Friday, February 11, 2011

Gleanings in Philippians ~ Love Abounding: Phil 1.7-11 (Part III)

Over the two weeks we’ve looked at these five verses spanning the first two sections of Philippians. Paul is offering thanks for the love he shares with the Philippians because of their shared experience of the grace of the gospel. In the second part of this section Paul offers a seven-part prayer for the Philippians. We looked at the first three points of that prayer last week, first that they abound in love, then that they abound in knowledge, and then, thirdly, discernment.

Fourthly, he goes on to say that knowledge, that discretion, is going to be manifested in what you choose. He wants you to choose the excellent, so he’s praying that we would abound in love, grow in knowledge, increase in discernment, and, fourth, choose the excellent. He’s saying if you know true truth, if you have the knowledge of God, if you have the gift of discernment, that will lead your knowledge and discernment to choosing that which is excellent as opposed to that which is bad or that which is corrupt, choosing that which is eternal as opposed to that which is temporal and passing.

Paul is wanting knowledge to form in us discernment that leads to right choices—choosing the excellent.

This in turn leads to behavior, fifth, “to be sincere and blameless until the day of Christ.”
The choices that you make for that which is excellent are to living which is characterized by sincerity and integrity, so that you would be sincere and blameless until the Day of Christ.

Paul is talking about the cultivation of Christian sincerity and integrity in our behavior.
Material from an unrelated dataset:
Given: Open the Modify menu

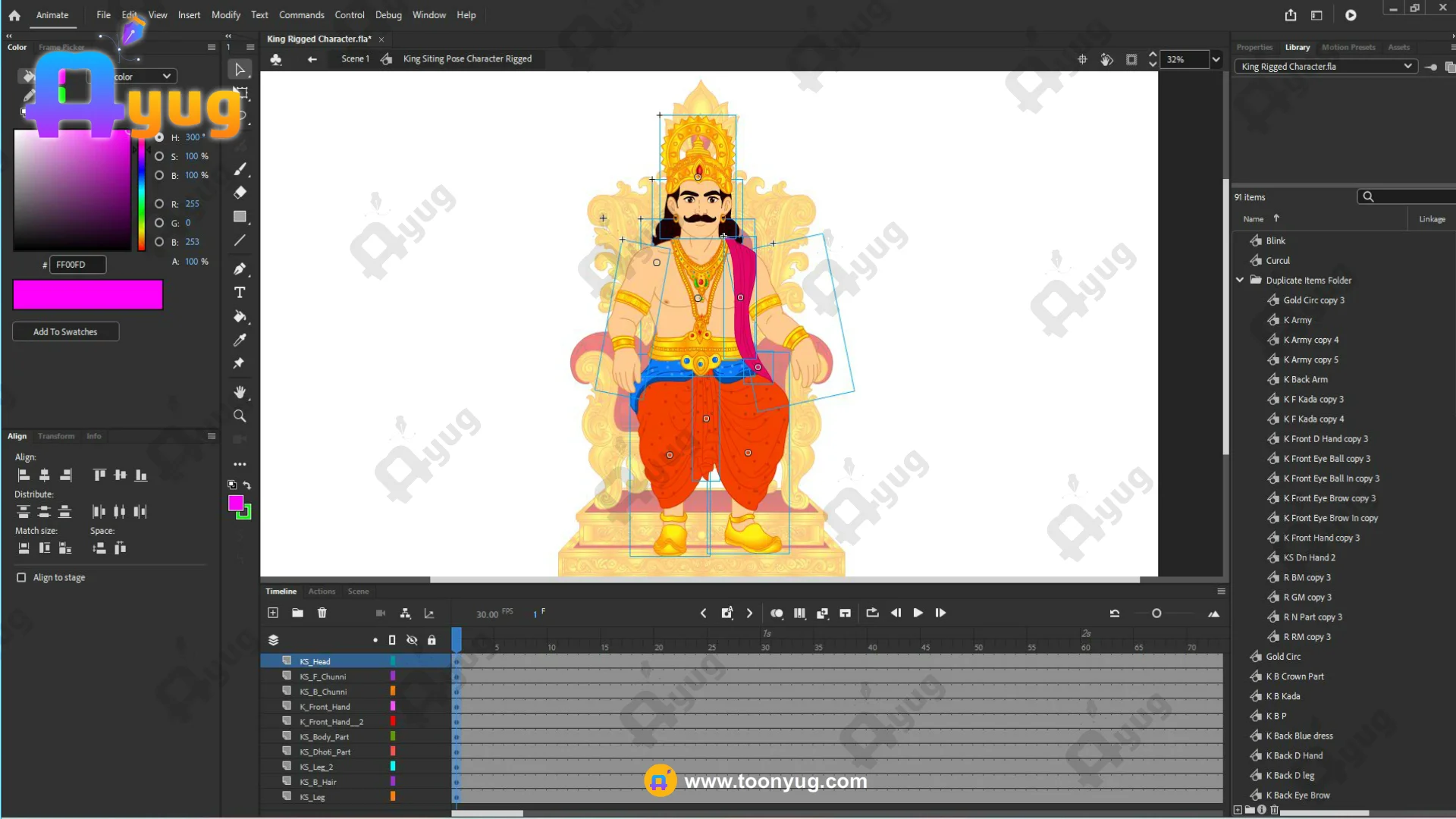Looking at the screenshot, I should point(225,14).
Paul’s praying that there would be a moral unity in the life of the Philippians, that they would be outside what they are inside, that they would be at the home what they are in the world, that they would be sincere, and that they would walk with integrity. The world could look at them and say, not ‘you’re perfect,’ but there’s something about that person that could not be explained simply naturally. There’s evidence of a divine work of grace in that person. Paul had seen that in the Philippians, and so he prays that they would continue in sincerity and integrity.
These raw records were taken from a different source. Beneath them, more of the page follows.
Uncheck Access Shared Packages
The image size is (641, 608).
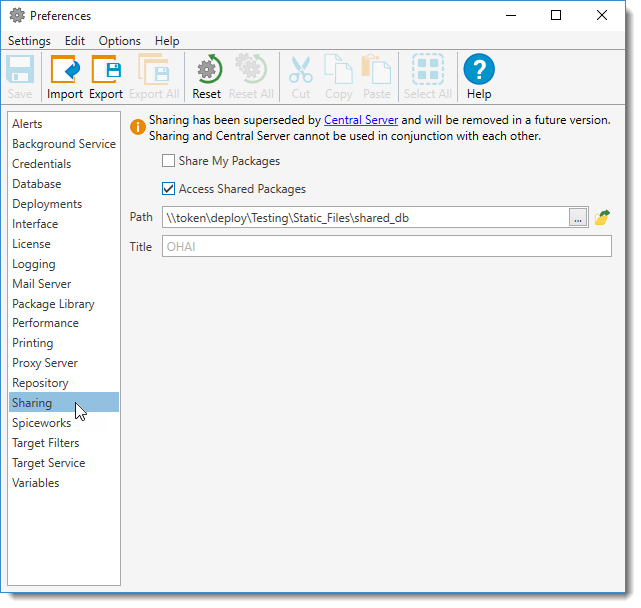pyautogui.click(x=168, y=189)
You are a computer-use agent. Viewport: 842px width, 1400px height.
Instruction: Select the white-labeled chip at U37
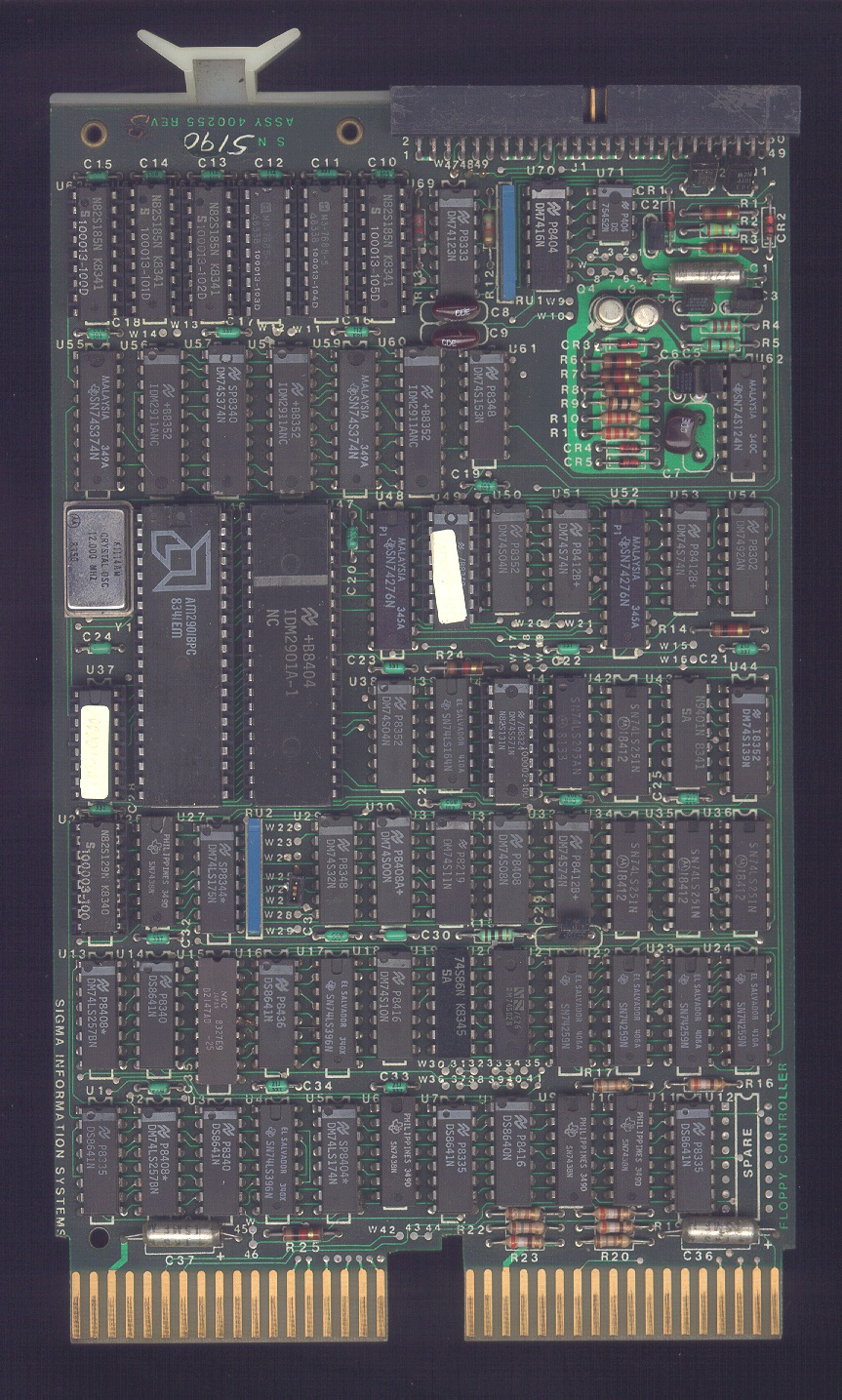pyautogui.click(x=95, y=746)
Sixth, he goes on to pray that they would live in fruitful righteousness. Here Paul is praying for the production of fruit in the Christian life: that the result of the Spirit’s work of grace in their heart would be that they would bear fruit—much fruit—for God, through Jesus Christ.
Finally, seventh, he prays that they would live for God, live to God, live unto God, live before God, and that they would live for the glory of God.
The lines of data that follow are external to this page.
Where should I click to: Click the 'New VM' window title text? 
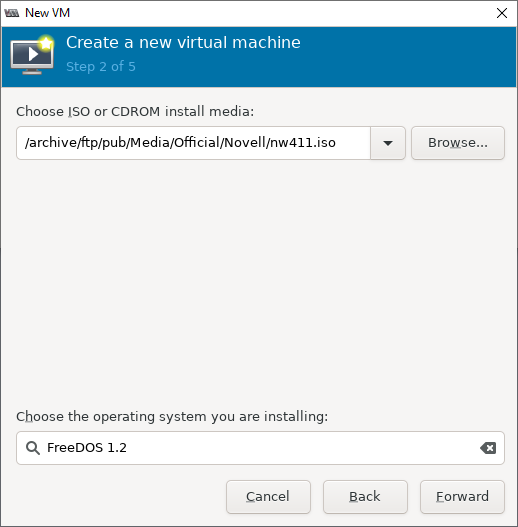[x=47, y=13]
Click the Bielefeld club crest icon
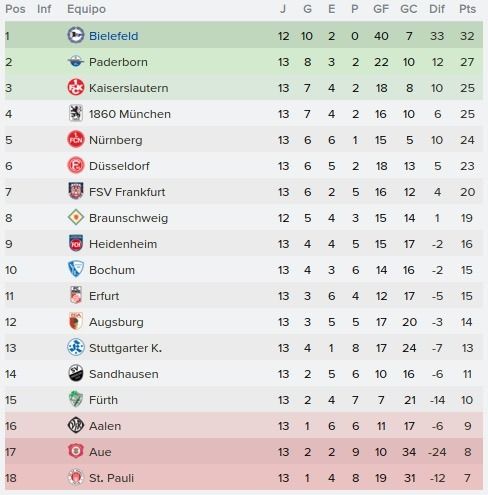The width and height of the screenshot is (488, 495). [76, 35]

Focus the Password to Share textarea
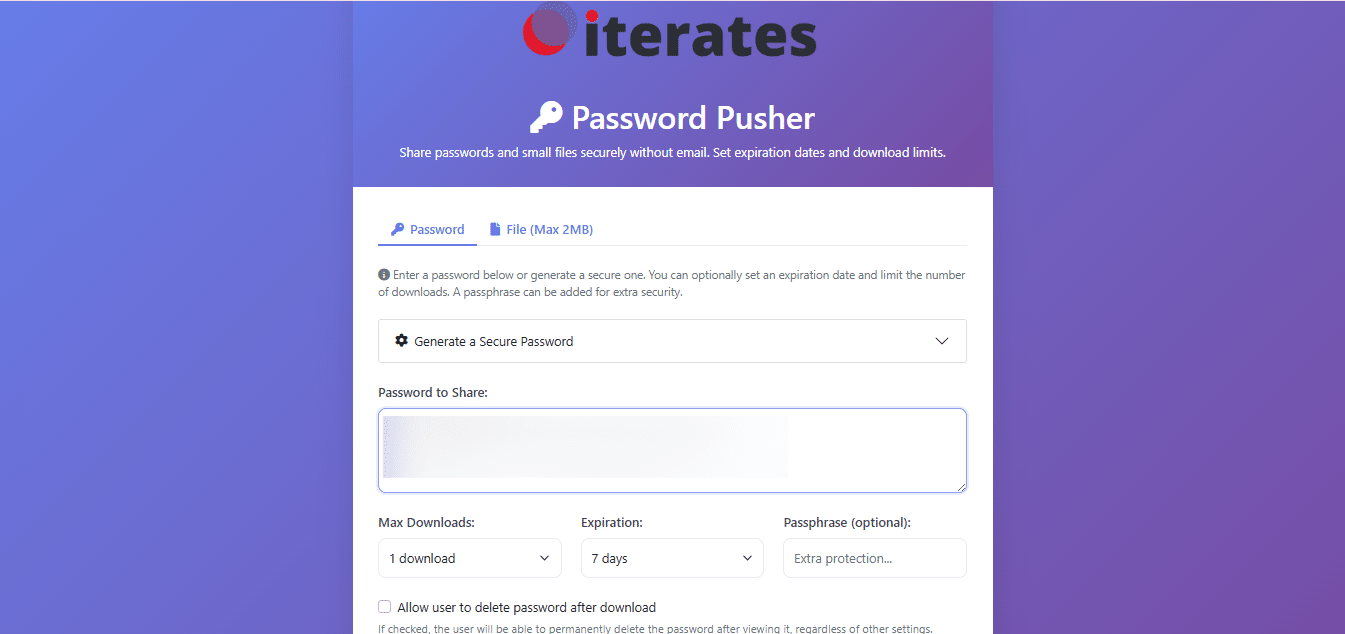(672, 449)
So, seven things there. He prays that their love would abound, that their knowledge would grow, that their discernment would increase, that they would choose the excellent, that they would continue in sincerity and integrity, that they would live in fruitful righteousness, and that they would deliberately live for the glory of God.

Now. Let’s go back to my three questions to you last week. What do we learn about what we ought to desire for ourselves from this prayer? What do we learn about what we ought to rejoice for in one another? And, what do we learn about how we ought to be praying for one another?

It ought to be our personal desire to be Christians like this: growing in love, increasing in knowledge and discernment, choosing that which is excellent, living in sincerity and integrity, manifesting a fruitful righteousness, living for the glory of God. As Paul prays this for the Philippians, our hearts ought to be saying, “Lord, I want to be like that. That’s what I want to be like.”

Secondly, as we look at this prayer we ought to be saying to ourselves, “You know, what is it when I look at another person that I get excited about? What are the things that encourage me, interest me, as I look at another person. What are the things that catch my attention? Is it that person’s success? Is it that person’s social connections? Is it that person’s wealth or possessions? Is it that person’s background or family?” Or, as we look at one another, are the things that attract our attention and actually cause us to rejoice things like love, increasing in the knowledge of the truth, discernment, choosing that which is excellent, sincerity, integrity, fruitfulness in righteousness, and living for the glory of God?

Paul is looking over the Philippians and he’s seeing these characteristics in them, and he rejoices when he sees these kinds of grace-wrought moral characteristics in these Philippians because he knows that these things can only exist in them because God is at work, he says it point blank in verse 11: all these things come through Jesus Christ. Only Jesus can build a person like that.

But are these the things that we rejoice in? One of the ways that we can be an encouragement to one another is rejoicing in one another when these things are seen by us. We ought to be rejoicing in these things in one another.

And then finally, we need to be praying these things for one another. If Paul is praying these for the Philippians, surely we Christians need to be praying this prayer for one another: that we would abound in love and grow in knowledge, and increase in discernment, and choose what is excellent, and continue in integrity and sincerity, and live in fruitful righteousness, and live for the glory of God. May God make it so.